### Problem statement
Beginning with the line containing "Task: Open the" and going on through the line containing "This screenshot has height=439, width=516.", the lines below are to be returned exactly, pictures excluded and nothing added.

Input records START

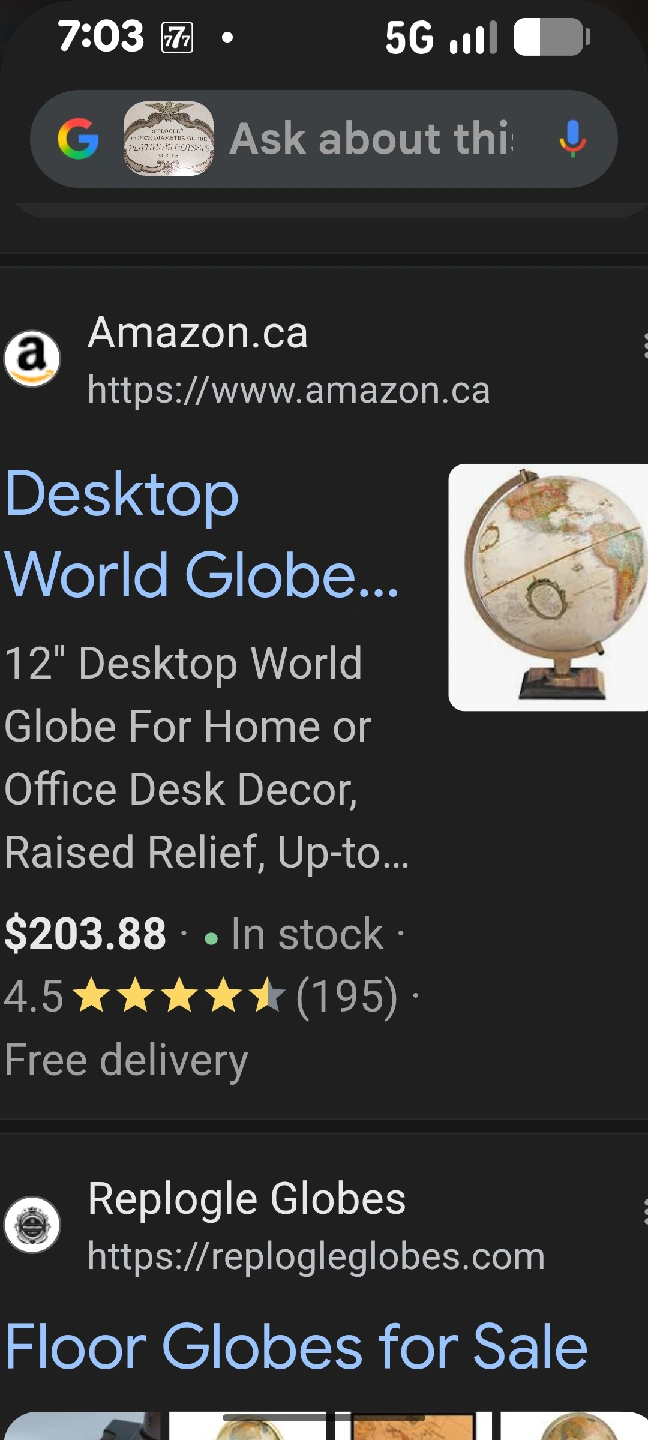Tap the https://www.amazon.ca URL
Image resolution: width=648 pixels, height=1440 pixels.
coord(289,389)
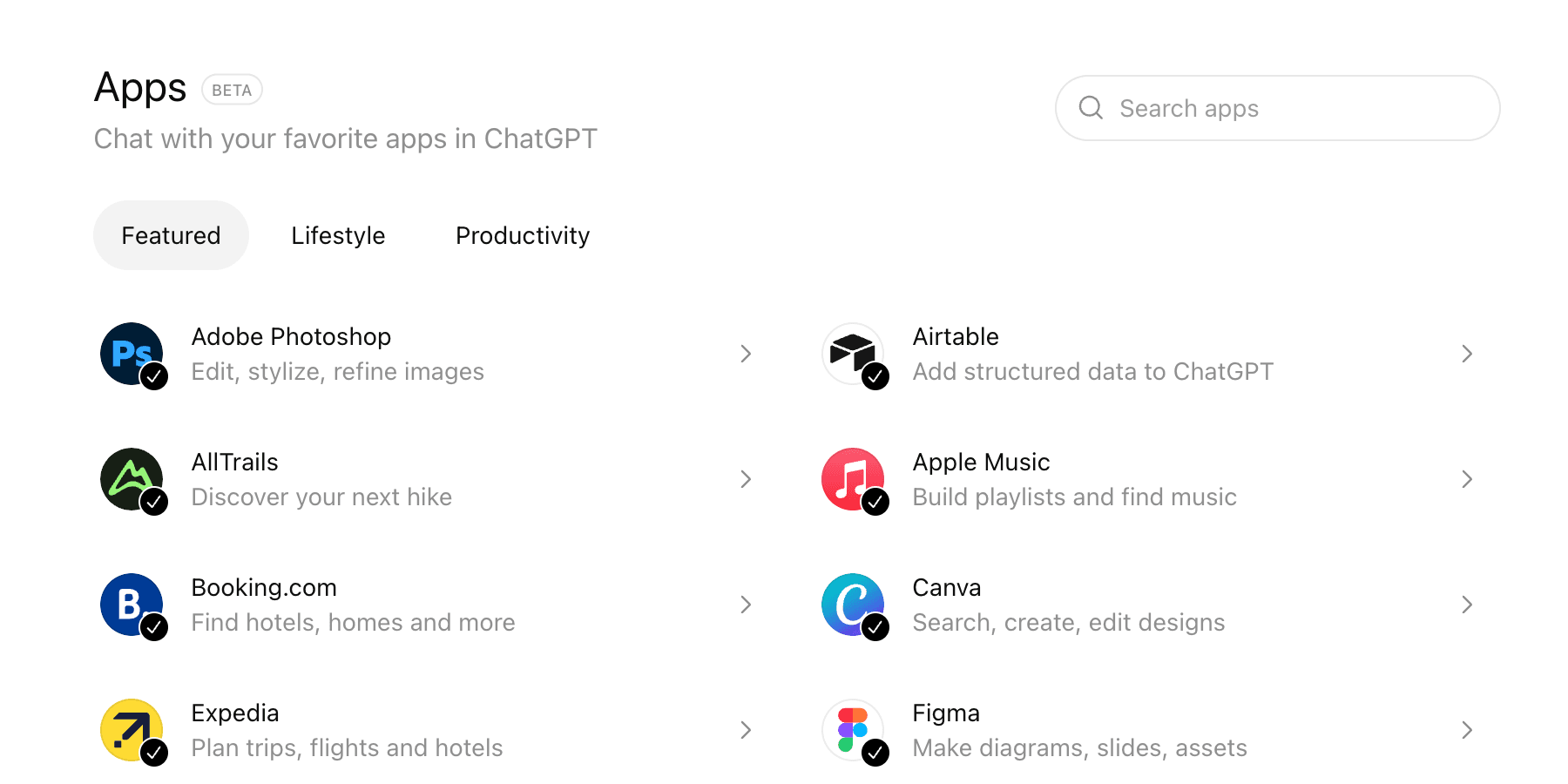Click the search magnifier icon
This screenshot has height=784, width=1568.
[1091, 108]
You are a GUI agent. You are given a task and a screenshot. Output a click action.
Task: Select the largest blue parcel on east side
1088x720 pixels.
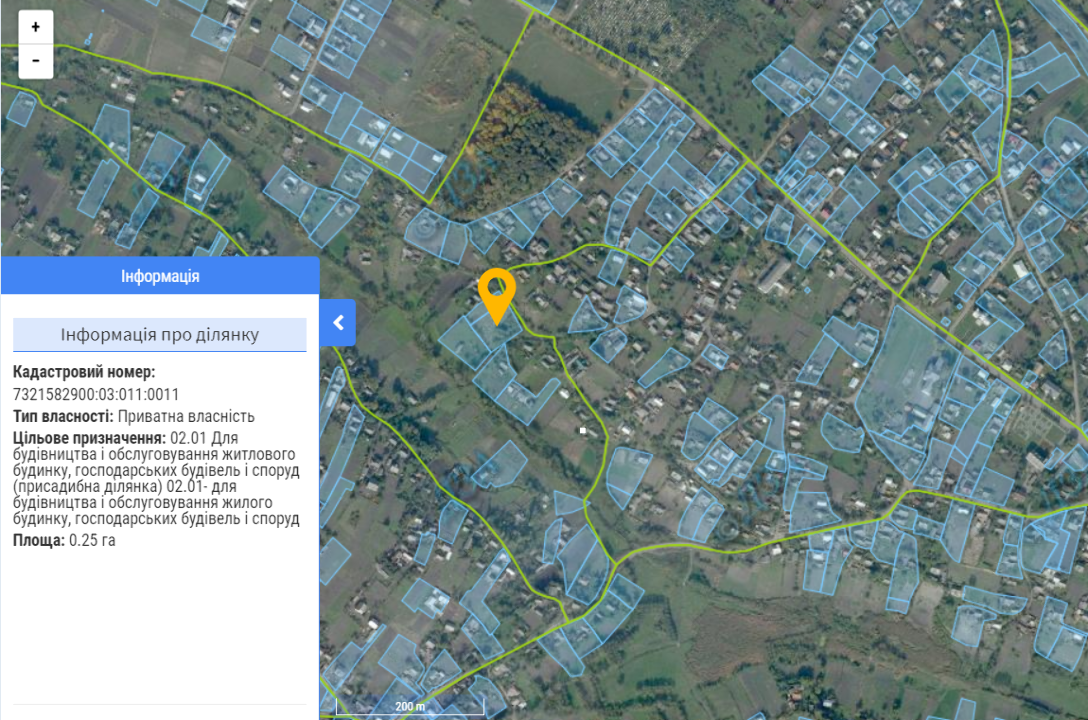pos(907,375)
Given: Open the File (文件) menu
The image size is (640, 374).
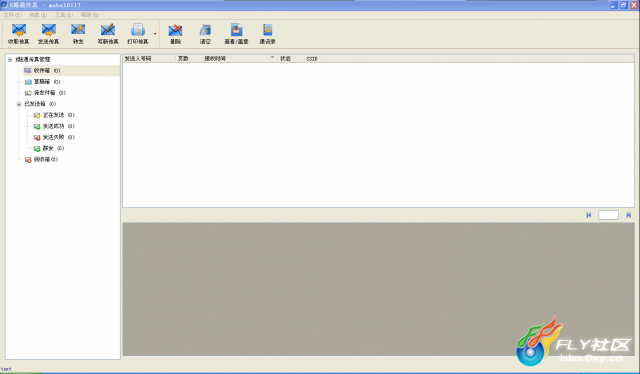Looking at the screenshot, I should click(12, 15).

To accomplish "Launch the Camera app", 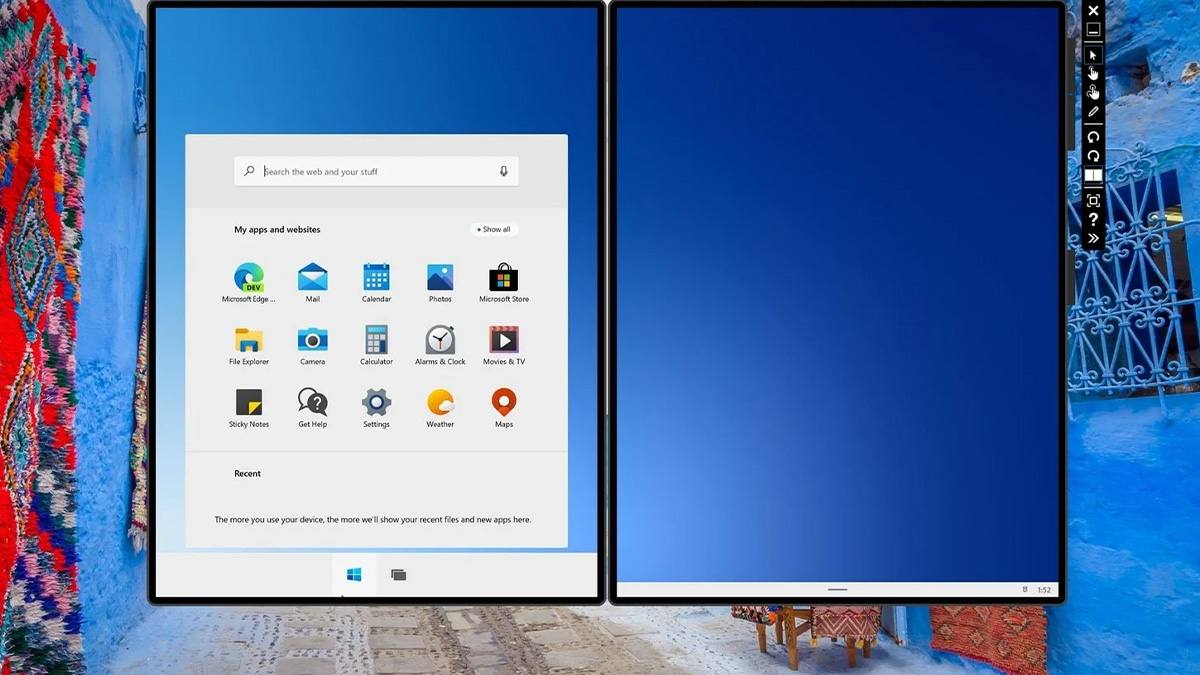I will click(x=312, y=340).
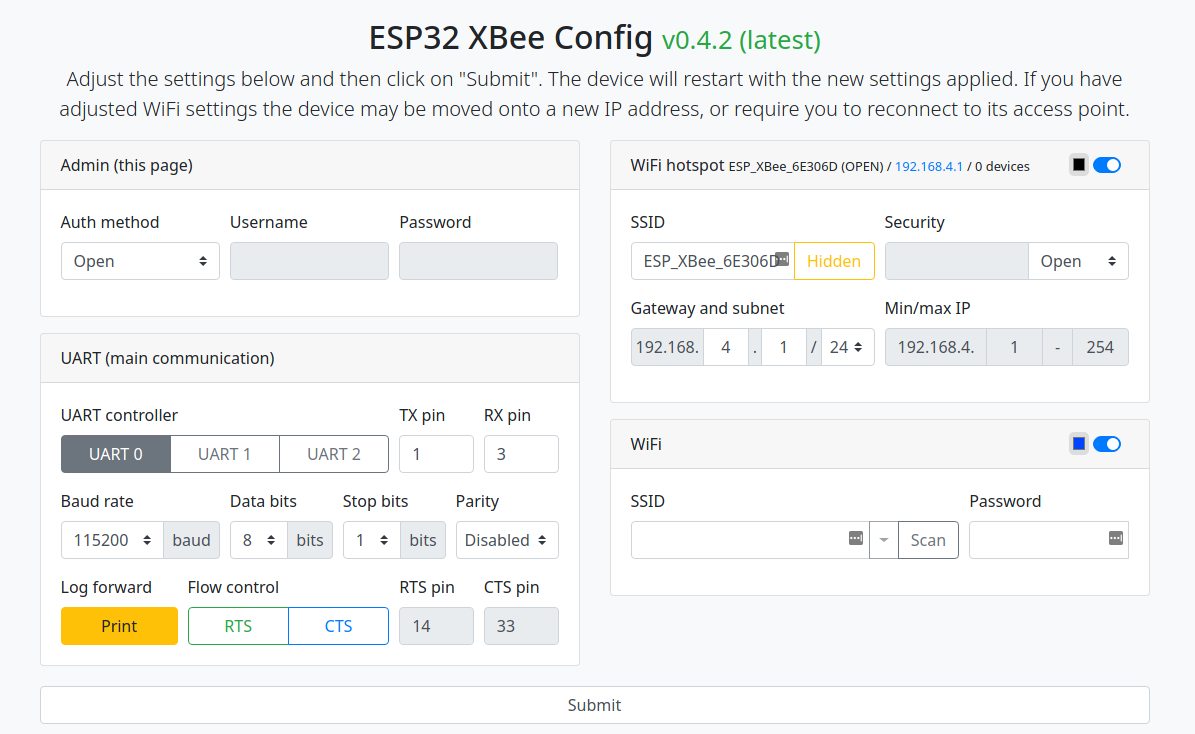This screenshot has width=1195, height=734.
Task: Expand the WiFi SSID selection dropdown arrow
Action: point(883,539)
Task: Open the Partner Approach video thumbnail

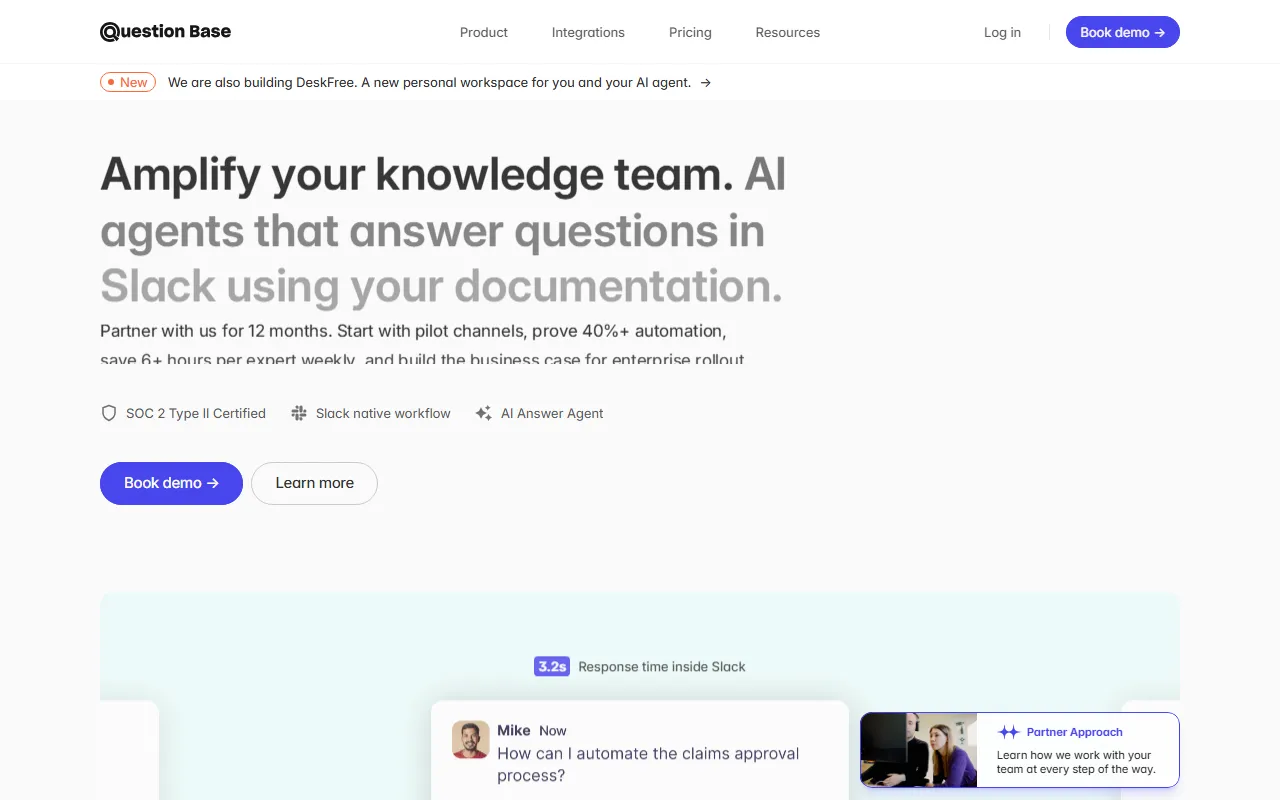Action: [x=919, y=750]
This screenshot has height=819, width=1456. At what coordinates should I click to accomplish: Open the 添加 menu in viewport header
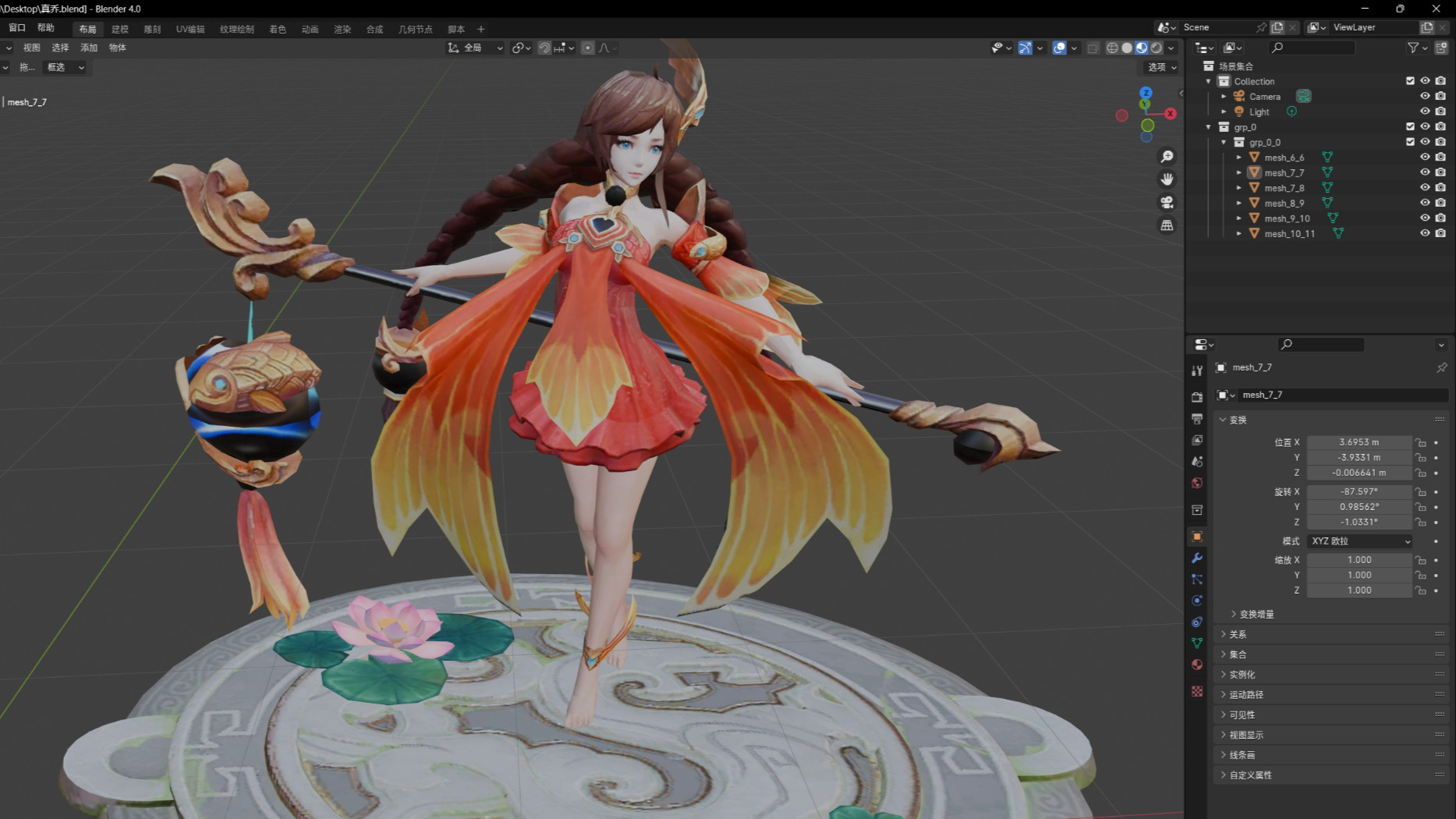(x=89, y=48)
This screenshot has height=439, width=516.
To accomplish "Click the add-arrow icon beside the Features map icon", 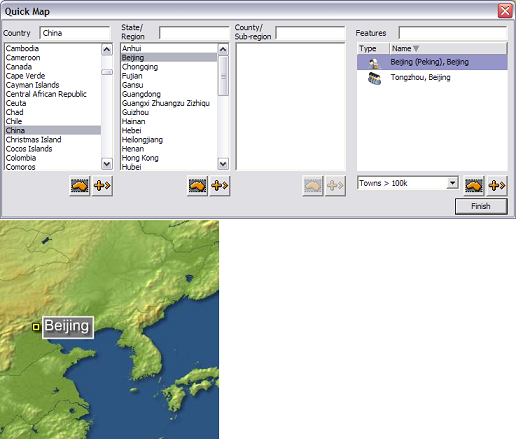I will [497, 186].
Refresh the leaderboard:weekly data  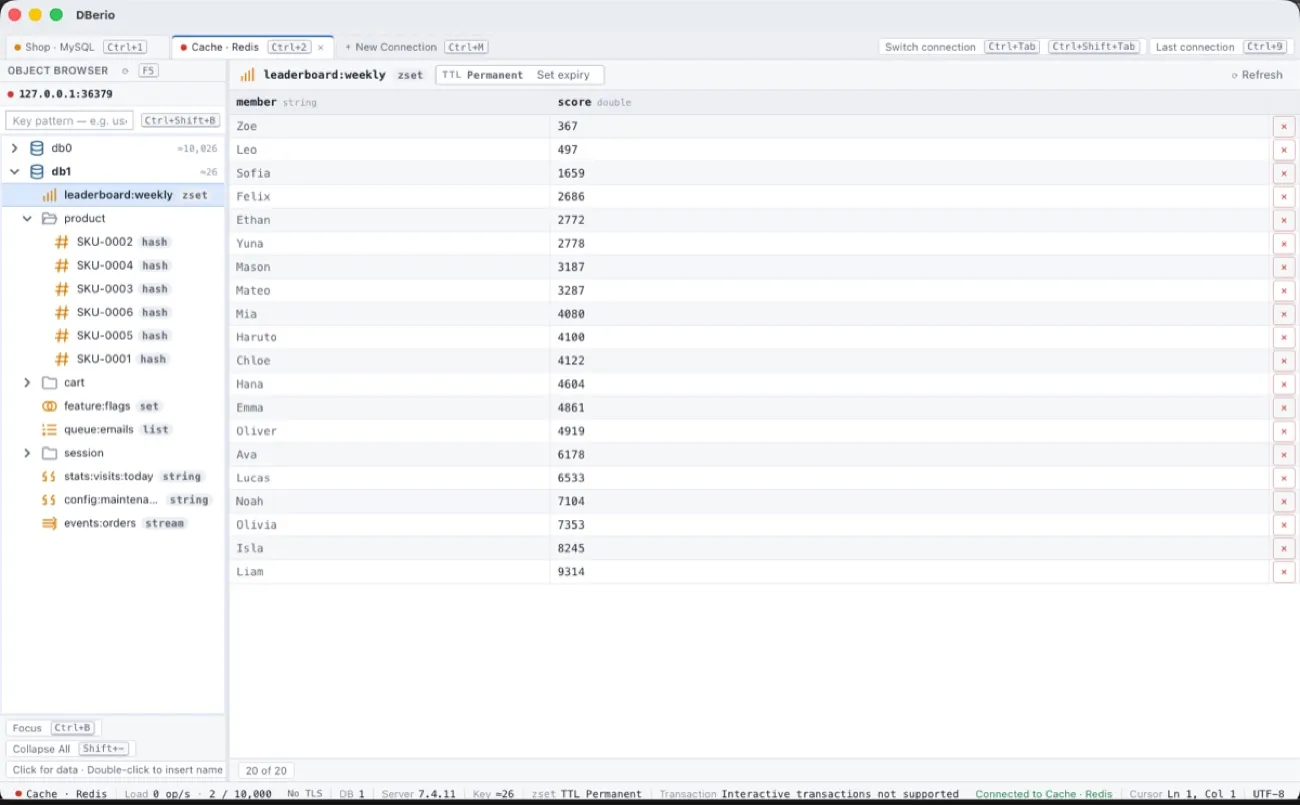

Input records END

### Expected answer
Task: Open the Partner Approach video thumbnail

Action: [x=919, y=750]
This screenshot has height=819, width=1456. At what coordinates should I click to accomplish: Open the 添加 menu in viewport header
(x=89, y=48)
This screenshot has height=439, width=516.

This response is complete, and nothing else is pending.